True to form, Nollywood was buzzing this year. Keeping up is tough. Here are five Nollywood gains of 2015 you may have missed but shouldn’t have.
Although Nollywood has traditionally been recognised for quantity rather than quality, things are changing and the wider film industry is starting to notice.
One organisation to recognise this development is the Academy of Motion Picture Arts and Sciences (AMPAS). In 2014, the academy approved a selection committee of Nollywood stakeholders to consider Nigerian entries for the Foreign Language Film Award at the Oscars.
Now although the committee (probably rightly) concluded that none of the films submitted achieved the standard necessary this year, we can still hope. Nollywood is an industry that is evolving with its own themes and its own aims, and as many industry professionals have argued, it is an industry that has first to create its own values, and be able to credit itself, before seeking credit from others.
Nonetheless, there is nothing to say that a Nollywood production (or an actor, yes, you, OC Ukeje) won’t be bringing home an Oscar in 2016 and beyond.
From her emotional and inspiration performance in the award-winning Brave, to her heart-wrenching depiction of a battered wife in Knocking on Heaven’s Door, Adesua Etomi has gone from strength to strength and in true Nollywood fashion has graced cinema screens countless times in 2015.
That flawless face has laughed, screamed and cried, and yet remained humble all the way! Her role as Sheila in the returning TV series, MTV Shuga has been nothing but a testament to this woman’s flexibility and overall fabulousness.
Expect much more from this talented lady in 2016.
From Tinsel and Super Story to Gidi Up and Lekki Wives, Nigerian TV shows have been on the up and up. Yet 2015 has seen an explosion in (semi) original TV series that not only feature our favourite Nollywood stars but are bringing laughter to hearts and joy to eyes.
Jenifa’s Diary and Cougars pick up the themes dropped off by the popular films that preceded them. And wholly new series like Before 30 and Husbands of Lagos present the urban Nigeria of 2015 without losing the cultural identity that links them to the country and industry that birthed them.
While many were off settling down to Scandal and Being Mary Jane, Nollywood was churning out even more fresh and hilariously funny content.
Now we all know that Nollywood knows no bounds, so it should come as no surprise that some of the industry’s best-loved leading ladies are stepping into new territory and having a go at producing.

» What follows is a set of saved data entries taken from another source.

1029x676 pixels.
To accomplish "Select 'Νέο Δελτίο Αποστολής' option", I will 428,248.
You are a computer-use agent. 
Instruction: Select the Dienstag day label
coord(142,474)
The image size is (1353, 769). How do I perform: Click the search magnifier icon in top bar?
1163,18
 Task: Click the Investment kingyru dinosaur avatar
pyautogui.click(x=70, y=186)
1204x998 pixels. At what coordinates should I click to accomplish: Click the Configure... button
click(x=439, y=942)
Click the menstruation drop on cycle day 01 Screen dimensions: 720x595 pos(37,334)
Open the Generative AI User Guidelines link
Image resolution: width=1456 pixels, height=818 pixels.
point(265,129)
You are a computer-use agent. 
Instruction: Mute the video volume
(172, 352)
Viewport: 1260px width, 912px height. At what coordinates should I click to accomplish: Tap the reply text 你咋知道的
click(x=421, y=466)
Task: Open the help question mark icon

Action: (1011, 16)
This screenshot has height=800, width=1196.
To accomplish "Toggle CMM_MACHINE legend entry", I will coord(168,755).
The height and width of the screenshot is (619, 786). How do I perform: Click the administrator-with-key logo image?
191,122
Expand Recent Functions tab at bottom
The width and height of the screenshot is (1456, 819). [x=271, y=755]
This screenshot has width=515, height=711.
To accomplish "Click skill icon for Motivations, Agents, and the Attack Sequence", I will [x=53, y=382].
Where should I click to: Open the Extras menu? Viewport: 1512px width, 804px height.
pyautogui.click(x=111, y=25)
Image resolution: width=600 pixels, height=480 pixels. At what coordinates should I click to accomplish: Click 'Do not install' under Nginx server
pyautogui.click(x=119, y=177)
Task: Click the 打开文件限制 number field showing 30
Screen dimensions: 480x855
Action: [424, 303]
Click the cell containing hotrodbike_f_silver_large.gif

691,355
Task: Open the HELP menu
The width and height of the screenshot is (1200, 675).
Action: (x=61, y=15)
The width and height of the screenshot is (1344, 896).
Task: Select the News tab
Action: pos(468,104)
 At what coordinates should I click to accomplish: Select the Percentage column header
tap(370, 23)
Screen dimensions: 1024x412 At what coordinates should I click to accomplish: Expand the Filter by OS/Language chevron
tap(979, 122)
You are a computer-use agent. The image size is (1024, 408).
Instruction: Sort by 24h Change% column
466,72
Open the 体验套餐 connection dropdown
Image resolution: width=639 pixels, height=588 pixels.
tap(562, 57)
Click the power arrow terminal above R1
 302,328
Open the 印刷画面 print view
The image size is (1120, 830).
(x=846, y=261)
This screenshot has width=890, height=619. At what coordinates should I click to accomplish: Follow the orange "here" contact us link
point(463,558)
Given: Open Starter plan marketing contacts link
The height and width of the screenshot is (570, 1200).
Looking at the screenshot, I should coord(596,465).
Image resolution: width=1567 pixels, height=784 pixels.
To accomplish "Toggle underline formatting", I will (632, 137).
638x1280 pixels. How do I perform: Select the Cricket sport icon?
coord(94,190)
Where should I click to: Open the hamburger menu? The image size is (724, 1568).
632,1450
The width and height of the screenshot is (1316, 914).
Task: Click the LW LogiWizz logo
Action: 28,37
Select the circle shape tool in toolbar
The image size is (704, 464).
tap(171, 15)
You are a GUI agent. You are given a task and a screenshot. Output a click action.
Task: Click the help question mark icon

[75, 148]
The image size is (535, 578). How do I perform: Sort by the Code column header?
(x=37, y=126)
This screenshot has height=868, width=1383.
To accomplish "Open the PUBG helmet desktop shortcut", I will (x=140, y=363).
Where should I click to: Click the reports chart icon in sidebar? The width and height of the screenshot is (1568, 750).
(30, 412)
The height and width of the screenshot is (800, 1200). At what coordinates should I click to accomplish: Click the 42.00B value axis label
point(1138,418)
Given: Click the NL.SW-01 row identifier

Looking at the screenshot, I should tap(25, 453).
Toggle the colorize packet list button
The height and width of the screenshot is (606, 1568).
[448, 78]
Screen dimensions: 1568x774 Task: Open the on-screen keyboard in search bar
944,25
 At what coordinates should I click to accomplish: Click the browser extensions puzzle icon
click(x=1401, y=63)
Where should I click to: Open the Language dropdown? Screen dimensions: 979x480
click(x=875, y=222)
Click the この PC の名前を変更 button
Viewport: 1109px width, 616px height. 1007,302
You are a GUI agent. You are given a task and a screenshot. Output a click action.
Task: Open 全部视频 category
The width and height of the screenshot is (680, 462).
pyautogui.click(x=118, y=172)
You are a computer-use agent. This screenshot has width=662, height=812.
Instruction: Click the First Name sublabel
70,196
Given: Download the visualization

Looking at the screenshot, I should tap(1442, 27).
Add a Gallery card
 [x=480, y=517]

In 2015 not only did Susan Peters get married, the Bursting Out and Champagne actress also produced her first movie Don’t Cry for Me.
Charting emotional betrayal is nothing new for Nollywood but the execution of the twists and turns is indeed exquisite.
Another Nollywood favourite, Genevieve Nnaji put on her producing hat for the first time this year with the Africa International Film Festival (AFRIFF) 2015 closing film, Road to Yesterday. Both ladies stayed true to their acting talents and starred in as well as producing, and in Susan’s case, writing, these films.
As the industry evolves, so too are its professionals. 2015 has certainly been one of extreme quality. Long may this standard continue.
From Lagos, to London, with the amount of films produced each year, there is no surprise that Nollywood’s professionals won time and time again when attending the biggest film and fashion events of the year. Some of the year’s highlights include; the Africa Movie Academy Awards, the Nigeria Entertainment Awards and of course, Lagos Fashion Week.
Week in week out, Nollywood stars continue to slay, and it’s not just the ladies, I can testify that the men too continue to be on point!
2015 actually had too much going on for me to keep up with and I know 2016 won’t be any different. Bring. It. On.